Michael Kong (MK): Smart-contract security should be the number one priority for any developer. Smart contracts should be treated as mission-critical software where errors or bugs are not acceptable. They can hold millions—or in some cases, billions—of dollars in crypto, and a single mistake can lead to funds being lost or stolen. According to ImmuneFi, a smart-contract auditing firm, DeFi application exploits exceeded $1.8 billion between January and July 2022. Crypto cannot become mainstream until these security issues are addressed. Fortunately, many new developments are emerging that should reduce the frequency of exploits.
CJ: Do you think one reason audits are so expensive today is the highly specialized and complex technical knowledge required?
MK: Yes. Because smart-contract security is a difficult field, the number of people with the expertise to properly audit contracts is limited, while the number of contracts needing review keeps growing. Audits often take weeks or longer to complete, representing a substantial development cost.
CJ: Was the decision to use Watchdog driven by Fantom users, or was it a management-led initiative?
MK: Both. There has been significant demand from the community for tools that improve smart-contract security, and the foundation also recognized the importance of such tools given our background in developing contract analysis capabilities. Watchdog automatically reviews contracts, potentially reducing the incidence of exploits while lowering the time and cost of analyzing each contract individually.
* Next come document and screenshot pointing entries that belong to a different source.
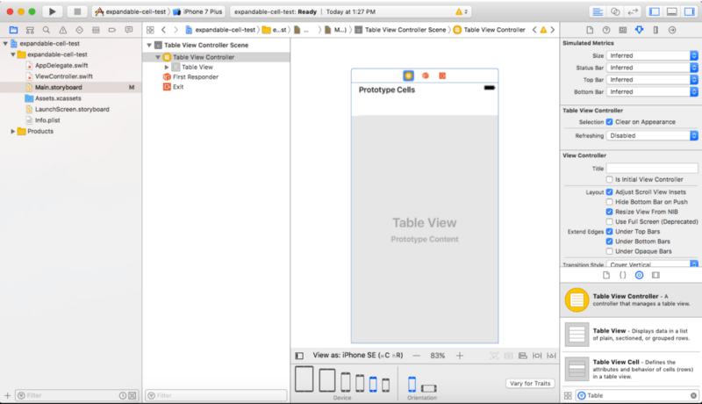
Task: Open the Refreshing dropdown set to Disabled
Action: (651, 136)
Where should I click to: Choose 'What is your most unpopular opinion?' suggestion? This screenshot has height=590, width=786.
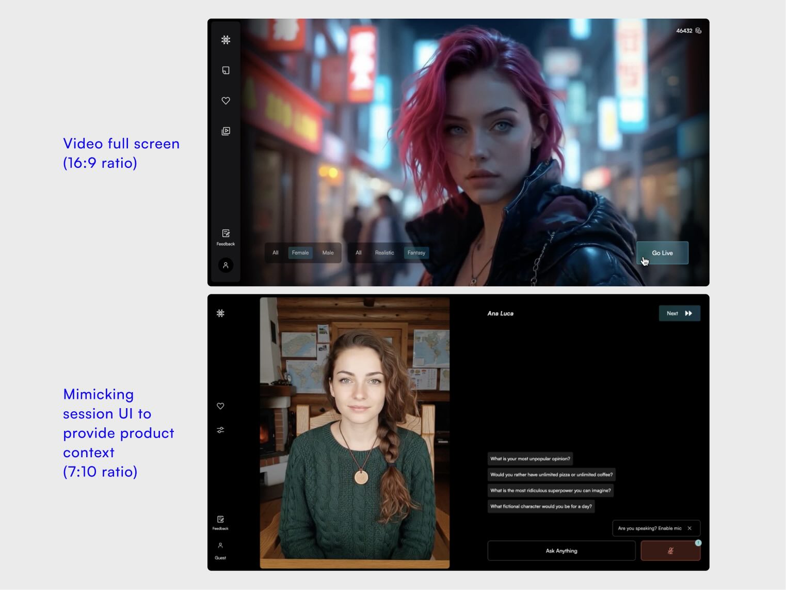pos(530,459)
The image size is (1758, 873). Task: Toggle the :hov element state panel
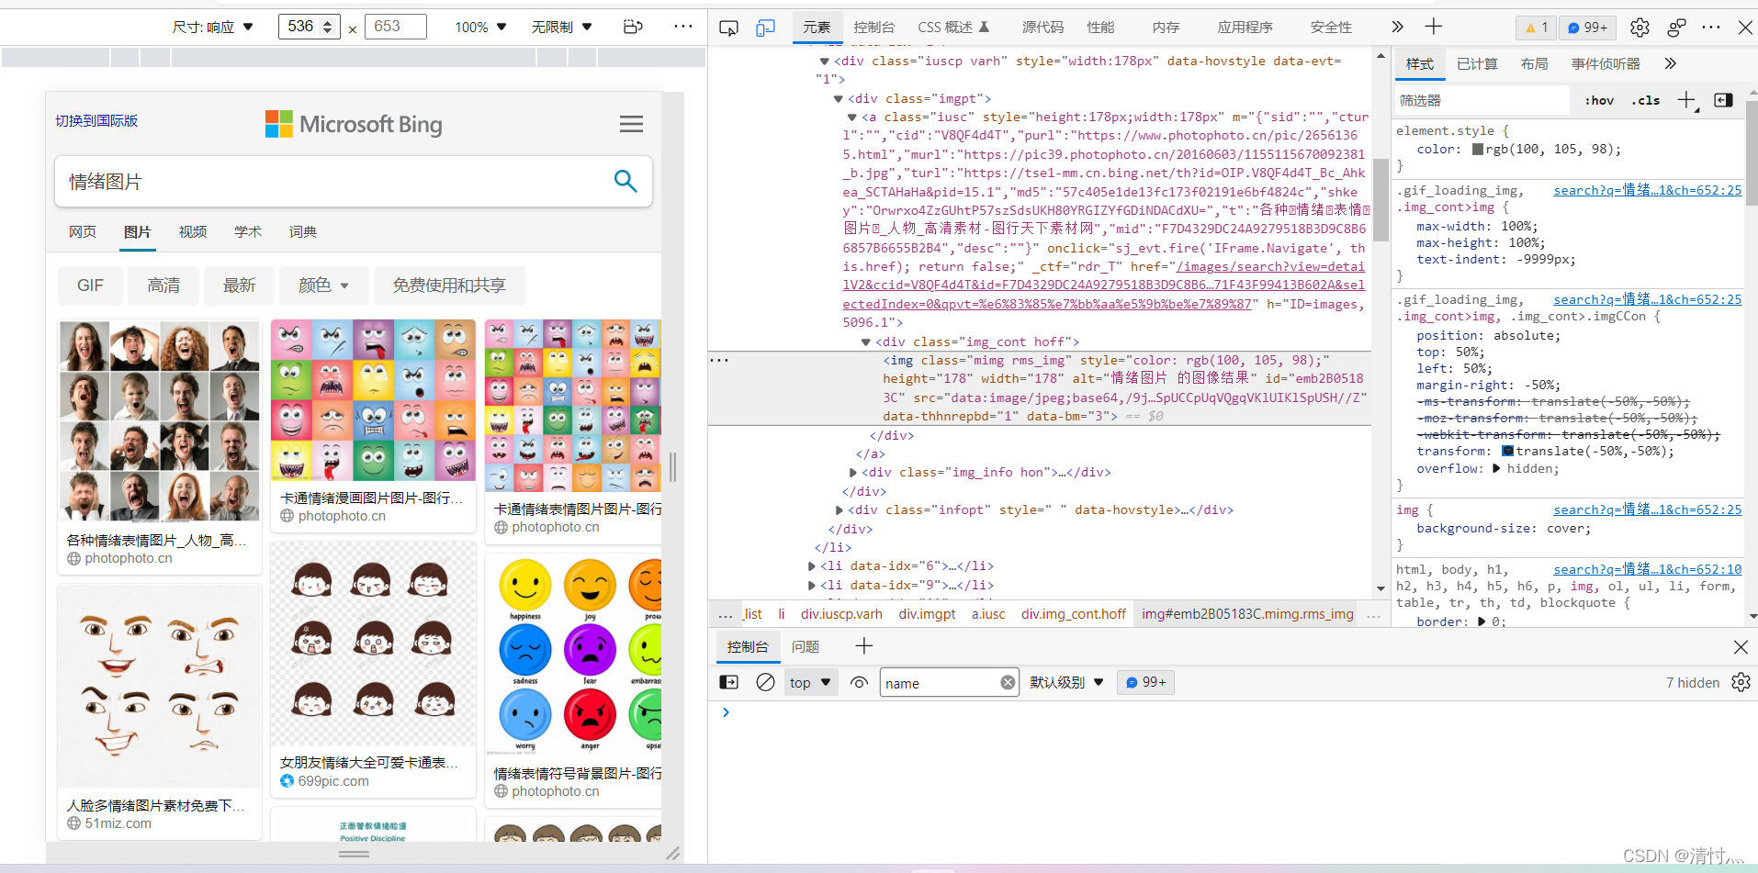tap(1599, 100)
In short, Watchdog adds an extra layer of security to the Fantom platform.
CJ: With Watchdog monitoring all contracts that have a total value locked (TVL) of $10 million or more, is there still a risk that vulnerabilities could exist in lower-value contracts? Are those still worth an attacker’s time?
MK: It’s impossible to guarantee that any smart contract is completely immune to exploits. However, Watchdog plays an important role in checking contracts against a range of potential vectors for exploitation. This includes many contracts that may not have $10 million in TVL, and we encourage any project that wants Watchdog coverage to contact the Foundation. That said, the focus has been on high-TVL projects because those contracts represent the biggest potential losses.
CJ: Many people view crypto as a Wild West with limited transparency. Do you think that perception is justified, or is the industry moving in the right direction with innovations like this to minimize hacks and security problems?
MK: One advantage of public blockchains is that they provide a full audit trail from the first transaction to the most recent. Developers can publicly verify the original source code of their smart contracts, making the system fully transparent and open to inspection. Nevertheless, many smart contracts have been exploited, whether because individuals failed to do proper due diligence or because the exploit was complex and subtle. Tools like Watchdog should help developers create safer smart contracts and reduce these risks.
CJ: What would you say to crypto users who have never used Fantom but are considering getting involved?
MK): Building on Fantom is similar to building on Ethereum, but transactions are confirmed faster and cost far less. Where a smart-contract transaction might cost $50 on Ethereum, the equivalent on Fantom could be $0.50. This is due to Fantom’s unique consensus protocol that allows for asynchronous transaction confirmations (multiple transactions can be confirmed concurrently) with a single-block finality. To get started, see the Fantom documentation at docs.fantom.foundation.